Can't verify detached payload JWS with JWK from its header #851
Description
I am trying to verify the signature of a JWS with the JWK that is included in its header. I believe the fact that it has a detached payload is only incidental to the primary issue of not recognizing the correct form of a JWS's key. The JWK is normal and valid, for example:
{'crv': 'P-256', 'kty': 'EC', 'x': 'PY5pUvmWTEz5mCVir-Tyfi1M0q07_qaZSU_UAN3HBSI', 'y': 'aH9ZAGpTidZjxNu2zKXeX9koNQX_BAtIBCa-h7YC_B0'}
I can get a jwt.api_jwk.PyJWK object if I do api_jwk.PyJWK(jws_jwk, algorithm='ES256') , proving there is no issue with the JWK itself.
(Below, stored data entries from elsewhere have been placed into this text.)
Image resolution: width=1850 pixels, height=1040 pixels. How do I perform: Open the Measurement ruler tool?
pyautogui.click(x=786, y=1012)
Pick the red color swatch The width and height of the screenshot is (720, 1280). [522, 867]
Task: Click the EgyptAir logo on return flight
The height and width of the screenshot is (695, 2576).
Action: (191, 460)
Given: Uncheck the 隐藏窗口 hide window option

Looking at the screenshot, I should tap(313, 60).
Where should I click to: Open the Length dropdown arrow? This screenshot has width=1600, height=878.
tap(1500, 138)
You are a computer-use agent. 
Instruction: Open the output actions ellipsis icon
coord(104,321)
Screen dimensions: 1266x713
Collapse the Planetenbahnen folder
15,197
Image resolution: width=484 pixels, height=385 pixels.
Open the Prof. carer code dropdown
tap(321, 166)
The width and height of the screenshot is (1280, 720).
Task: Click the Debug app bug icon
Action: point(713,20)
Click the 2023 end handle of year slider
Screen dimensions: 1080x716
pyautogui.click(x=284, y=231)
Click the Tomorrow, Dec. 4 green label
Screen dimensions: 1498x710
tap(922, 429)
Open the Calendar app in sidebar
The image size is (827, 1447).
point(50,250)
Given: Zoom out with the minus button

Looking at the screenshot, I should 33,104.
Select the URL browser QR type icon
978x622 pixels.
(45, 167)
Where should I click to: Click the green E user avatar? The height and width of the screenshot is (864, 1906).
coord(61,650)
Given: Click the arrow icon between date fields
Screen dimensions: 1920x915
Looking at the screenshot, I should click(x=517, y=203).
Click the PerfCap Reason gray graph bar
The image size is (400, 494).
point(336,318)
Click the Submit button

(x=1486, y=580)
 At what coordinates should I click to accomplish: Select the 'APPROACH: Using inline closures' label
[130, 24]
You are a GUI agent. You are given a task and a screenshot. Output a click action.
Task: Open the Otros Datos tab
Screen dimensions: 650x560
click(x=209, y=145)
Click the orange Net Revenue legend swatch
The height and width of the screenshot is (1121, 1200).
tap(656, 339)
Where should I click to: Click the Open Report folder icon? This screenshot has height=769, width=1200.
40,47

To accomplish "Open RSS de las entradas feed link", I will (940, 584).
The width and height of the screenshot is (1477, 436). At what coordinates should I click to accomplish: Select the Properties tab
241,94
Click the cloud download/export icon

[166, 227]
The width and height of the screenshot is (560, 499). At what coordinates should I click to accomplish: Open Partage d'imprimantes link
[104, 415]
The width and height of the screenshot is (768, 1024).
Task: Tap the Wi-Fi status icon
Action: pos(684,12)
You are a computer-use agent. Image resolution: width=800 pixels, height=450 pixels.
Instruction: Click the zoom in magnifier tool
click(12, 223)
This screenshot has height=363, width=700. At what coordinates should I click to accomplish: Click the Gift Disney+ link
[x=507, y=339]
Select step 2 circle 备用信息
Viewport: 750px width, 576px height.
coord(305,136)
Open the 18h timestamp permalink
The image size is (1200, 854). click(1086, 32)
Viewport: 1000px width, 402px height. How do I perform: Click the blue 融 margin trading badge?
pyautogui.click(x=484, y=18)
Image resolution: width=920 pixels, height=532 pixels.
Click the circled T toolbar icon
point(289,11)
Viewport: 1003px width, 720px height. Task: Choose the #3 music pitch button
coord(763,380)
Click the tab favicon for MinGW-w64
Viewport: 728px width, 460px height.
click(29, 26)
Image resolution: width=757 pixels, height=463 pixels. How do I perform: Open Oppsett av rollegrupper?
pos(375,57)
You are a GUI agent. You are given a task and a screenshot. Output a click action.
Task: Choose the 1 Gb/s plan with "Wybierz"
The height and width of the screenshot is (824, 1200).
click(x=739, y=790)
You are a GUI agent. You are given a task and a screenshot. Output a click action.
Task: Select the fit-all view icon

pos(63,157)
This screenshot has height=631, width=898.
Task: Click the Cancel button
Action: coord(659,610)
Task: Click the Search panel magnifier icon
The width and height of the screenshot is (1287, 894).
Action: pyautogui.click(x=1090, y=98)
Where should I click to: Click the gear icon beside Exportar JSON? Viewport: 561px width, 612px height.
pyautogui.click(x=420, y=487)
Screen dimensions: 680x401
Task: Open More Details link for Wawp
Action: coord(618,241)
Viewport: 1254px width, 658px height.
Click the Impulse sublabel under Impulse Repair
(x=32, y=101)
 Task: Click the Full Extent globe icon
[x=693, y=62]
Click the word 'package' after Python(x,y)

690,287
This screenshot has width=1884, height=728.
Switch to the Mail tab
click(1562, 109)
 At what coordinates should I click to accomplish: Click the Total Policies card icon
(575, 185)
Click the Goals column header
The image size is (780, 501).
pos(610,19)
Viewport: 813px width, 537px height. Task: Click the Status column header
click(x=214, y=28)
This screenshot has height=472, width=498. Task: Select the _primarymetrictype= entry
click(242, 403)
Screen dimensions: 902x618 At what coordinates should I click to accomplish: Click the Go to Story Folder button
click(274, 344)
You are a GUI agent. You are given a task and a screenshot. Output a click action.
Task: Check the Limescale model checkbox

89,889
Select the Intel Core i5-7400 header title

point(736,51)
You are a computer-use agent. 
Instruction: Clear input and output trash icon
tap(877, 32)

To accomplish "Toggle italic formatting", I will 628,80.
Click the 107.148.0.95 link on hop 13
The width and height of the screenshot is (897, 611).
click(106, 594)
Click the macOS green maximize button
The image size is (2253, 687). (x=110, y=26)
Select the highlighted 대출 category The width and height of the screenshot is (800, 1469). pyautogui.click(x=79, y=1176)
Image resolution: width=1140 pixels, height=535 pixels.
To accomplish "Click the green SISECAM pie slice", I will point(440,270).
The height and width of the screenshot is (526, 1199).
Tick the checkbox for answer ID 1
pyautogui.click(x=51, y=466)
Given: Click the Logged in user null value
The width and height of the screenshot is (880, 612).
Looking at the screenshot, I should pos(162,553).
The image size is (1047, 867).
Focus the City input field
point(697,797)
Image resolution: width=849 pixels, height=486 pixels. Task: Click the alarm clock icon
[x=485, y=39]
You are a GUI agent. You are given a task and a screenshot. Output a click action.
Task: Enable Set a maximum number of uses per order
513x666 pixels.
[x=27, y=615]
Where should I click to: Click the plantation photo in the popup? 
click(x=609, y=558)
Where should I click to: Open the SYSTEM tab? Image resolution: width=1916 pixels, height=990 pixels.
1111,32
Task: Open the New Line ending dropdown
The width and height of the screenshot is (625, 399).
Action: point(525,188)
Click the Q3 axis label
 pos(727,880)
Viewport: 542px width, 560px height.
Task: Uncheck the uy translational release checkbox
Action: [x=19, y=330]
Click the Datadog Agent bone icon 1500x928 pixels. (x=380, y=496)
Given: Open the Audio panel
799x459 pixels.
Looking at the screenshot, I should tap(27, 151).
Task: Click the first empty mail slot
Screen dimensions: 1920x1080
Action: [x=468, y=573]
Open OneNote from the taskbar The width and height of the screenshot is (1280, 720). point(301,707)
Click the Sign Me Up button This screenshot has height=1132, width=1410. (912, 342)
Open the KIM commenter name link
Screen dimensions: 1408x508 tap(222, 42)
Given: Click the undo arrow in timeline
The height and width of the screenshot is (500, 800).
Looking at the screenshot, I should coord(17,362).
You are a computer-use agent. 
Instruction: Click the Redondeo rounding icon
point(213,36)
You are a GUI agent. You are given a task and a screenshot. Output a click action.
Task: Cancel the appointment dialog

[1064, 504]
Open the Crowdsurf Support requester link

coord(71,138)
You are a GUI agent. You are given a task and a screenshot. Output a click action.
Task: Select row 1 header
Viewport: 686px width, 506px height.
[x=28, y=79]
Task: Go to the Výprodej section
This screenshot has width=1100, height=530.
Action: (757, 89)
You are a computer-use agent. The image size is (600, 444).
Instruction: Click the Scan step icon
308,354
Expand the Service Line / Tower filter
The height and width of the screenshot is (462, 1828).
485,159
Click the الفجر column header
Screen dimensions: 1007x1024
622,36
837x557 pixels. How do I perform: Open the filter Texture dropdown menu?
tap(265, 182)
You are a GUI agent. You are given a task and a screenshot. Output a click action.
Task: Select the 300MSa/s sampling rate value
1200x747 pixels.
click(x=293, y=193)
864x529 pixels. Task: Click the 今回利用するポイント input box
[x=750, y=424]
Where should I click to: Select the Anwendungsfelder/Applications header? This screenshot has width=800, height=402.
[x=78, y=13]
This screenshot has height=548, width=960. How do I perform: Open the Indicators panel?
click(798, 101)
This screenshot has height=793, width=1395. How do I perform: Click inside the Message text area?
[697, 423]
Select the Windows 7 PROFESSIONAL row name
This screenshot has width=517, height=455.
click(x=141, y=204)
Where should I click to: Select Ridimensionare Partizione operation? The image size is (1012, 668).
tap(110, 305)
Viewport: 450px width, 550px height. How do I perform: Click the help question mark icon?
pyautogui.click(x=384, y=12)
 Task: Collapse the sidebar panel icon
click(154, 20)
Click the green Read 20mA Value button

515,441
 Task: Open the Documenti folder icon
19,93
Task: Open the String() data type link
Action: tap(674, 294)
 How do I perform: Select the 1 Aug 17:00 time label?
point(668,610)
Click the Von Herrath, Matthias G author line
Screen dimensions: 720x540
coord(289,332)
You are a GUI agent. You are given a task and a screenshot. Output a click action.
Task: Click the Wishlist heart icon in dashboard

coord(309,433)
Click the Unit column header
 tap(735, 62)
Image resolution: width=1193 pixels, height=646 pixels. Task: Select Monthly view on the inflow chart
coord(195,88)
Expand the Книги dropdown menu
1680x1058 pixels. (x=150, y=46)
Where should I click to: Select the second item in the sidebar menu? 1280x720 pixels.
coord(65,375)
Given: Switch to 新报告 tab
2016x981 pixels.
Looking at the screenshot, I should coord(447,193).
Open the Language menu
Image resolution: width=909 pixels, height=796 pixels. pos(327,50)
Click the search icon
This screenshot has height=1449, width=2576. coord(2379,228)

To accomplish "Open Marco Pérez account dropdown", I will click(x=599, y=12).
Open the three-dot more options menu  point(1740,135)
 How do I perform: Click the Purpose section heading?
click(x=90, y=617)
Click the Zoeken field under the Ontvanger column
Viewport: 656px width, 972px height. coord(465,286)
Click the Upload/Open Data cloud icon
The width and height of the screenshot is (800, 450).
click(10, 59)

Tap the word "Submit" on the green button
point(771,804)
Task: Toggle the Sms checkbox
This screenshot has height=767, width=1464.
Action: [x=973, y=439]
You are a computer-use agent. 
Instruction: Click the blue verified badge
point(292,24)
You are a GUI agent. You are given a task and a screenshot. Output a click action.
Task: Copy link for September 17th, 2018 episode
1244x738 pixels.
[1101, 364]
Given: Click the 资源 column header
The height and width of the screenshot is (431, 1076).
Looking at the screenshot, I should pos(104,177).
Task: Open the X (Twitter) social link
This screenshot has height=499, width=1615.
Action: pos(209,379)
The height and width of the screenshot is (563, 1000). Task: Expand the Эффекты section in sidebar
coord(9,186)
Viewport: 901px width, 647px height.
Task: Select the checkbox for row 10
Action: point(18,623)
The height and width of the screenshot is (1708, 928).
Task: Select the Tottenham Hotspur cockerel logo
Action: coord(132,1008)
However when I try to use it to verify the signature of a JWS in the manner below, I receive the error message Expecting a PEM-formatted key.
payload = api_jws.decode(
jws_compact, verification_jwk, algorithms=['ES256'],
options={'verify_signature': True},
detached_payload=payload)
It's clear that this is because the prepare_key method of the ECAlgorithm class expects either a key of type EllipticCurvePublicKey or a PEM string. However this is not how one typically receives the verification key in a JWS. They are always in JWK form, and I can't find any clear way to convert a JWK to a EllipticCurvePublicKey object nor a PEM.
Is this intended? Am I missing something obvious here? This seems like a bug or an oversight to me, so I appreciate any clarification on the proper verification of a JWS using its own key material.
Expected Result
To verify a standard JWS using the included key material, wherein it passes or fails depending upon the validity of the included signature as verified by the standard JWK included in a JWS protected header.
Actual Result
I am asked for a PEM-formatted key, which is not how keys are sent with a JWS.
Reproduction Steps
Use the JWK in any JWS and pass it into api_jws.decode along with the JWS as shown above.